**Target position records:**
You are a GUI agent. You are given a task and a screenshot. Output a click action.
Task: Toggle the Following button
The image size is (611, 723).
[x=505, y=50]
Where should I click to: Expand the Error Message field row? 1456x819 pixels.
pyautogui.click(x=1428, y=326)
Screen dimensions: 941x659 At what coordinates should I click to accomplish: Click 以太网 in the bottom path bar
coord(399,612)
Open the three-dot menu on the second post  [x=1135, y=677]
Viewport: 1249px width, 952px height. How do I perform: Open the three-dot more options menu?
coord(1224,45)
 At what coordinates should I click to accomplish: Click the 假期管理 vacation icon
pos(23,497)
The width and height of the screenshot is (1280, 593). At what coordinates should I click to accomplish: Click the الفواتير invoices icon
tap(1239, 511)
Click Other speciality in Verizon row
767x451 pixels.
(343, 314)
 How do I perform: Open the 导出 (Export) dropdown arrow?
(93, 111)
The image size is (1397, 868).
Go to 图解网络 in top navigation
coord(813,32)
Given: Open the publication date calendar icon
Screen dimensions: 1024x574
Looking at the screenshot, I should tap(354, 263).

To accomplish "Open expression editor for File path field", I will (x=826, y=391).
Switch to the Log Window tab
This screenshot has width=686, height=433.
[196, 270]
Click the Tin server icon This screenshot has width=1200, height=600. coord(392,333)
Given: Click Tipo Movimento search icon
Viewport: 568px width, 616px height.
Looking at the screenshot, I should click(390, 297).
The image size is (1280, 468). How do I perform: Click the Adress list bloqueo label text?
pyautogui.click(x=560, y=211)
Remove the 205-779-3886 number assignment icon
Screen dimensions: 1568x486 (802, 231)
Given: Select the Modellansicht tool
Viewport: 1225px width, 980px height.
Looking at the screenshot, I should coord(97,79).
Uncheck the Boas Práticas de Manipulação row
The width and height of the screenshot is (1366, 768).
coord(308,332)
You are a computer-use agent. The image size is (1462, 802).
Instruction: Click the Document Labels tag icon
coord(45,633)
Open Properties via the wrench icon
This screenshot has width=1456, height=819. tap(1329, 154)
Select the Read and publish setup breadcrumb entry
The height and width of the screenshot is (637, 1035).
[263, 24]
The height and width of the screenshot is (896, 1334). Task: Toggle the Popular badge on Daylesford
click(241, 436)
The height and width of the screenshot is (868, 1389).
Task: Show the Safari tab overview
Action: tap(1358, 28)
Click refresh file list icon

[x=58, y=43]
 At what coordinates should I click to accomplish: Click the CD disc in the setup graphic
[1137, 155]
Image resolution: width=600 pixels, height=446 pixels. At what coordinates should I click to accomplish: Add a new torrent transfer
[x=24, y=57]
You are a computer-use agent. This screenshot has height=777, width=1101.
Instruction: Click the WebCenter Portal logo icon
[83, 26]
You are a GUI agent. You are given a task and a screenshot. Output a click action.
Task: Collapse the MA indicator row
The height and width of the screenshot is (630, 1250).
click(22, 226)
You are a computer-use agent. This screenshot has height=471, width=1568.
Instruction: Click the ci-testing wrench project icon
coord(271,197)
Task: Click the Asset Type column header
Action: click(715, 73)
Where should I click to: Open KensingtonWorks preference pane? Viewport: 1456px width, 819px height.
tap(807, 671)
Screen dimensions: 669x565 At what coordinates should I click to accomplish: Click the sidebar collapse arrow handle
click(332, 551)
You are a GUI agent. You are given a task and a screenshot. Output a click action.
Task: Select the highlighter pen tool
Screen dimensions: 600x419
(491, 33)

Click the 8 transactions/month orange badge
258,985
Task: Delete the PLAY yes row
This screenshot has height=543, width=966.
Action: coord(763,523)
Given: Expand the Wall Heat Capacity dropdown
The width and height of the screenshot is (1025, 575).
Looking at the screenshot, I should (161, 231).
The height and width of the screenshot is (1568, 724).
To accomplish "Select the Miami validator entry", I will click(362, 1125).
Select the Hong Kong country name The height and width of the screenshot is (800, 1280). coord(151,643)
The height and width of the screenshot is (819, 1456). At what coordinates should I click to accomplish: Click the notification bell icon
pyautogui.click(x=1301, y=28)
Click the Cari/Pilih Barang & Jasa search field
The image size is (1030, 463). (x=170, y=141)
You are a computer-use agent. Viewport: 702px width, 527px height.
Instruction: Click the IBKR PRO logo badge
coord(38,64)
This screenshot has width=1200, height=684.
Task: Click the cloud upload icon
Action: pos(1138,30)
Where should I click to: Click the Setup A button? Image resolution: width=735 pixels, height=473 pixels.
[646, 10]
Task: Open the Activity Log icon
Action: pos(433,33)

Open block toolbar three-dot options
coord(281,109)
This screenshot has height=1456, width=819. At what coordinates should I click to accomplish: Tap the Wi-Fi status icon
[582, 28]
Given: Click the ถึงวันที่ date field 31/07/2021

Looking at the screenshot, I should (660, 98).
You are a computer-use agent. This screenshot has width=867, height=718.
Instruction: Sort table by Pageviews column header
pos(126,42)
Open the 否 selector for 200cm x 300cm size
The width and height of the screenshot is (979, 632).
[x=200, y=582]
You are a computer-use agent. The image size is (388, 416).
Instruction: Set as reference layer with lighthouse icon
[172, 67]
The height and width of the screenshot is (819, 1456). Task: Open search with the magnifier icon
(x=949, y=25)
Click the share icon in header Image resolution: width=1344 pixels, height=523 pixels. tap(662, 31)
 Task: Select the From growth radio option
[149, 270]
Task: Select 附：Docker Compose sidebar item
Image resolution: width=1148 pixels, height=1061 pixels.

**REQUIRED TASK:** Repeat all of the lines above word for word, changing nothing.

**FINAL ANSWER:**
You are a GUI agent. You are given a task and a screenshot. Output a click action.
Task: Toggle the Following button
The image size is (611, 723).
[x=505, y=50]
Where should I click to: Expand the Error Message field row? 1456x819 pixels.
pyautogui.click(x=1428, y=326)
Screen dimensions: 941x659 At what coordinates should I click to accomplish: Click 以太网 in the bottom path bar
coord(399,612)
Open the three-dot menu on the second post  [x=1135, y=677]
Viewport: 1249px width, 952px height. How do I perform: Open the three-dot more options menu?
coord(1224,45)
 At what coordinates should I click to accomplish: Click the 假期管理 vacation icon
pos(23,497)
The width and height of the screenshot is (1280, 593). At what coordinates should I click to accomplish: Click the الفواتير invoices icon
tap(1239, 511)
Click Other speciality in Verizon row
767x451 pixels.
(343, 314)
 How do I perform: Open the 导出 (Export) dropdown arrow?
(93, 111)
The image size is (1397, 868).
Go to 图解网络 in top navigation
coord(813,32)
Given: Open the publication date calendar icon
Screen dimensions: 1024x574
Looking at the screenshot, I should tap(354, 263).

To accomplish "Open expression editor for File path field", I will (x=826, y=391).
Switch to the Log Window tab
This screenshot has width=686, height=433.
[196, 270]
Click the Tin server icon This screenshot has width=1200, height=600. coord(392,333)
Given: Click Tipo Movimento search icon
Viewport: 568px width, 616px height.
Looking at the screenshot, I should click(390, 297).
The image size is (1280, 468). How do I perform: Click the Adress list bloqueo label text?
pyautogui.click(x=560, y=211)
Remove the 205-779-3886 number assignment icon
Screen dimensions: 1568x486 (802, 231)
Given: Select the Modellansicht tool
Viewport: 1225px width, 980px height.
Looking at the screenshot, I should coord(97,79).
Uncheck the Boas Práticas de Manipulação row
The width and height of the screenshot is (1366, 768).
coord(308,332)
You are a computer-use agent. The image size is (1462, 802).
Instruction: Click the Document Labels tag icon
coord(45,633)
Open Properties via the wrench icon
This screenshot has width=1456, height=819. tap(1329, 154)
Select the Read and publish setup breadcrumb entry
The height and width of the screenshot is (637, 1035).
[263, 24]
The height and width of the screenshot is (896, 1334). Task: Toggle the Popular badge on Daylesford
click(241, 436)
The height and width of the screenshot is (868, 1389).
Task: Show the Safari tab overview
Action: tap(1358, 28)
Click refresh file list icon

[x=58, y=43]
 At what coordinates should I click to accomplish: Click the CD disc in the setup graphic
[1137, 155]
Image resolution: width=600 pixels, height=446 pixels. At what coordinates should I click to accomplish: Add a new torrent transfer
[x=24, y=57]
You are a computer-use agent. This screenshot has height=777, width=1101.
Instruction: Click the WebCenter Portal logo icon
[83, 26]
You are a GUI agent. You are given a task and a screenshot. Output a click action.
Task: Collapse the MA indicator row
The height and width of the screenshot is (630, 1250).
click(22, 226)
You are a computer-use agent. This screenshot has height=471, width=1568.
Instruction: Click the ci-testing wrench project icon
coord(271,197)
Task: Click the Asset Type column header
Action: click(715, 73)
Where should I click to: Open KensingtonWorks preference pane? Viewport: 1456px width, 819px height.
tap(807, 671)
Screen dimensions: 669x565 At what coordinates should I click to accomplish: Click the sidebar collapse arrow handle
click(332, 551)
You are a GUI agent. You are given a task and a screenshot. Output a click action.
Task: Select the highlighter pen tool
Screen dimensions: 600x419
(491, 33)

Click the 8 transactions/month orange badge
258,985
Task: Delete the PLAY yes row
This screenshot has height=543, width=966.
Action: coord(763,523)
Given: Expand the Wall Heat Capacity dropdown
The width and height of the screenshot is (1025, 575).
Looking at the screenshot, I should (161, 231).
The height and width of the screenshot is (1568, 724).
To accomplish "Select the Miami validator entry", I will click(362, 1125).
Select the Hong Kong country name The height and width of the screenshot is (800, 1280). coord(151,643)
The height and width of the screenshot is (819, 1456). At what coordinates should I click to accomplish: Click the notification bell icon
pyautogui.click(x=1301, y=28)
Click the Cari/Pilih Barang & Jasa search field
The image size is (1030, 463). (x=170, y=141)
You are a computer-use agent. Viewport: 702px width, 527px height.
Instruction: Click the IBKR PRO logo badge
coord(38,64)
This screenshot has width=1200, height=684.
Task: Click the cloud upload icon
Action: pos(1138,30)
Where should I click to: Click the Setup A button? Image resolution: width=735 pixels, height=473 pixels.
[646, 10]
Task: Open the Activity Log icon
Action: pos(433,33)

Open block toolbar three-dot options
coord(281,109)
This screenshot has height=1456, width=819. At what coordinates should I click to accomplish: Tap the Wi-Fi status icon
[582, 28]
Given: Click the ถึงวันที่ date field 31/07/2021

Looking at the screenshot, I should (660, 98).
You are a computer-use agent. This screenshot has width=867, height=718.
Instruction: Sort table by Pageviews column header
pos(126,42)
Open the 否 selector for 200cm x 300cm size
The width and height of the screenshot is (979, 632).
[x=200, y=582]
You are a computer-use agent. The image size is (388, 416).
Instruction: Set as reference layer with lighthouse icon
[172, 67]
The height and width of the screenshot is (819, 1456). Task: Open search with the magnifier icon
(x=949, y=25)
Click the share icon in header Image resolution: width=1344 pixels, height=523 pixels. tap(662, 31)
 Task: Select the From growth radio option
[149, 270]
Task: Select 附：Docker Compose sidebar item
Image resolution: width=1148 pixels, height=1061 pixels.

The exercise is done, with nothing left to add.